<<<<
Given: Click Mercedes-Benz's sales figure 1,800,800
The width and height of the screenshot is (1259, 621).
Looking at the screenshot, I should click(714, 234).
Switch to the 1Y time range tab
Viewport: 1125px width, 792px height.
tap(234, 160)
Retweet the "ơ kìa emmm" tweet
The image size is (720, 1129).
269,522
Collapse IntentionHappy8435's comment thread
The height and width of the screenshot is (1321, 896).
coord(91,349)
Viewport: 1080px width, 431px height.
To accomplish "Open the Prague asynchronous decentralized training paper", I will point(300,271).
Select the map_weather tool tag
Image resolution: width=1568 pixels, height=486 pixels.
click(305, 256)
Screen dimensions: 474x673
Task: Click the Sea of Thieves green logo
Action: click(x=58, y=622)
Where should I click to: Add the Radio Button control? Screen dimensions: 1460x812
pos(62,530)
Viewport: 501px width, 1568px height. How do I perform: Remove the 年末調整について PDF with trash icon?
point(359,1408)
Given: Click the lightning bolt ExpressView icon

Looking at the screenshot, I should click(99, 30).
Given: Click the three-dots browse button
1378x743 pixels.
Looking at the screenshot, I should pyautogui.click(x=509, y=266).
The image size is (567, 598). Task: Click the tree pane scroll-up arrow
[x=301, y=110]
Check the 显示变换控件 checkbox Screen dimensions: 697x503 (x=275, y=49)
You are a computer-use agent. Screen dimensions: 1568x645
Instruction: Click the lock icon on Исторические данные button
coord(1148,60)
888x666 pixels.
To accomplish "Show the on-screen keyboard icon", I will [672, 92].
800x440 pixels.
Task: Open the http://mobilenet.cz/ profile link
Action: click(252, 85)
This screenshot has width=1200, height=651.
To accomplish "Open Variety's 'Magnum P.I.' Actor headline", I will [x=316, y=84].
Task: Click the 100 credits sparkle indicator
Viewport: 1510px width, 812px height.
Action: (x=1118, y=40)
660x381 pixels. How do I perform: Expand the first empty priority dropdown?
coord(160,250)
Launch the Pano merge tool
>>>>
[Exercise aim] Reproduce all the records shown above, unchanged.

[Solution to the exercise]
Given: Click Mercedes-Benz's sales figure 1,800,800
The width and height of the screenshot is (1259, 621).
Looking at the screenshot, I should click(714, 234).
Switch to the 1Y time range tab
Viewport: 1125px width, 792px height.
tap(234, 160)
Retweet the "ơ kìa emmm" tweet
The image size is (720, 1129).
269,522
Collapse IntentionHappy8435's comment thread
The height and width of the screenshot is (1321, 896).
coord(91,349)
Viewport: 1080px width, 431px height.
To accomplish "Open the Prague asynchronous decentralized training paper", I will point(300,271).
Select the map_weather tool tag
Image resolution: width=1568 pixels, height=486 pixels.
click(305, 256)
Screen dimensions: 474x673
Task: Click the Sea of Thieves green logo
Action: click(x=58, y=622)
Where should I click to: Add the Radio Button control? Screen dimensions: 1460x812
pos(62,530)
Viewport: 501px width, 1568px height. How do I perform: Remove the 年末調整について PDF with trash icon?
point(359,1408)
Given: Click the lightning bolt ExpressView icon

Looking at the screenshot, I should click(99, 30).
Given: Click the three-dots browse button
1378x743 pixels.
Looking at the screenshot, I should pyautogui.click(x=509, y=266).
The image size is (567, 598). Task: Click the tree pane scroll-up arrow
[x=301, y=110]
Check the 显示变换控件 checkbox Screen dimensions: 697x503 (x=275, y=49)
You are a computer-use agent. Screen dimensions: 1568x645
Instruction: Click the lock icon on Исторические данные button
coord(1148,60)
888x666 pixels.
To accomplish "Show the on-screen keyboard icon", I will [672, 92].
800x440 pixels.
Task: Open the http://mobilenet.cz/ profile link
Action: click(252, 85)
This screenshot has width=1200, height=651.
To accomplish "Open Variety's 'Magnum P.I.' Actor headline", I will [x=316, y=84].
Task: Click the 100 credits sparkle indicator
Viewport: 1510px width, 812px height.
Action: (x=1118, y=40)
660x381 pixels. How do I perform: Expand the first empty priority dropdown?
coord(160,250)
Launch the Pano merge tool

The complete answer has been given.